Reproduce the records word for word, beginning with the line containing "This screenshot has width=1280, height=720." and continuing through the line containing "(x=189, y=16)", and include nothing else.

──────────────────────────────

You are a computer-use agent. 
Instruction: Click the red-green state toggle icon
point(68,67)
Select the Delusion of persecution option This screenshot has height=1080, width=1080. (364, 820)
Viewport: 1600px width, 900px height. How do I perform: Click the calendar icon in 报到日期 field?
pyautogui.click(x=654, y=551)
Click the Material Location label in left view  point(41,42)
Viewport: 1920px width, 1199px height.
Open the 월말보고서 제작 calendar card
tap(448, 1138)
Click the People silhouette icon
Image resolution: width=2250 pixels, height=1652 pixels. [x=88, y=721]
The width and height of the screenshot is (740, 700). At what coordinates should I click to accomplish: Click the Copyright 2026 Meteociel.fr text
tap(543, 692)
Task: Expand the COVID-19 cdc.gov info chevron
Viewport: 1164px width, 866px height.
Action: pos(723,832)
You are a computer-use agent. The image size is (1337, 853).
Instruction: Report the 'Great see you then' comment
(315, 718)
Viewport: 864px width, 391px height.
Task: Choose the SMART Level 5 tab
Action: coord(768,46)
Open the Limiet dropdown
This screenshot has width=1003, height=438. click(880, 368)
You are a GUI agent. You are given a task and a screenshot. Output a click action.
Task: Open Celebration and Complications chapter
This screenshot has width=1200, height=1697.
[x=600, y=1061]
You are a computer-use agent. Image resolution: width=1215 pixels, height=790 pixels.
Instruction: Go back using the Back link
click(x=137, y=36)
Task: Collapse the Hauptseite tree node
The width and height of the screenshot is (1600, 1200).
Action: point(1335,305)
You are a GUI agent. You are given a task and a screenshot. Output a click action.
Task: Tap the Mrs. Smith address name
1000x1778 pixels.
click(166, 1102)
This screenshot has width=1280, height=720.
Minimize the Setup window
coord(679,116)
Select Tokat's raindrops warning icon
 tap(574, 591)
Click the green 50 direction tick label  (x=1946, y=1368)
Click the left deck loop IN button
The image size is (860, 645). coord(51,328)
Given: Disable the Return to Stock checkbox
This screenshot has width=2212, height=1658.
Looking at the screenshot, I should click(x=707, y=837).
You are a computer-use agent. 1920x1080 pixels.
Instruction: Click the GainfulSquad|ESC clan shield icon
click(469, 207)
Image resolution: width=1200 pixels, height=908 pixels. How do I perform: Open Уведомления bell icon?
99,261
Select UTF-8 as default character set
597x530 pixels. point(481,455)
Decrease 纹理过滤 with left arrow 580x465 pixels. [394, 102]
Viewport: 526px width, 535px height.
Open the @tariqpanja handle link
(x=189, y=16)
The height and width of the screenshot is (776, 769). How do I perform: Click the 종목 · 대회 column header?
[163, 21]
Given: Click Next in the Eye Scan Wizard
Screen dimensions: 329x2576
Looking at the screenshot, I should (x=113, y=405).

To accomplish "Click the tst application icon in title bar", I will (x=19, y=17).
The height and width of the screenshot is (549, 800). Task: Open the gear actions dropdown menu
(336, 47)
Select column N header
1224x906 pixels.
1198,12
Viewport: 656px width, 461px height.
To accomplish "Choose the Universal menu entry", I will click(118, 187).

──────────────────────────────

▶ _FINISHED ANSWER_:
This screenshot has width=1280, height=720.
Minimize the Setup window
coord(679,116)
Select Tokat's raindrops warning icon
 tap(574, 591)
Click the green 50 direction tick label  (x=1946, y=1368)
Click the left deck loop IN button
The image size is (860, 645). coord(51,328)
Given: Disable the Return to Stock checkbox
This screenshot has width=2212, height=1658.
Looking at the screenshot, I should click(x=707, y=837).
You are a computer-use agent. 1920x1080 pixels.
Instruction: Click the GainfulSquad|ESC clan shield icon
click(469, 207)
Image resolution: width=1200 pixels, height=908 pixels. How do I perform: Open Уведомления bell icon?
99,261
Select UTF-8 as default character set
597x530 pixels. point(481,455)
Decrease 纹理过滤 with left arrow 580x465 pixels. [394, 102]
Viewport: 526px width, 535px height.
Open the @tariqpanja handle link
(x=189, y=16)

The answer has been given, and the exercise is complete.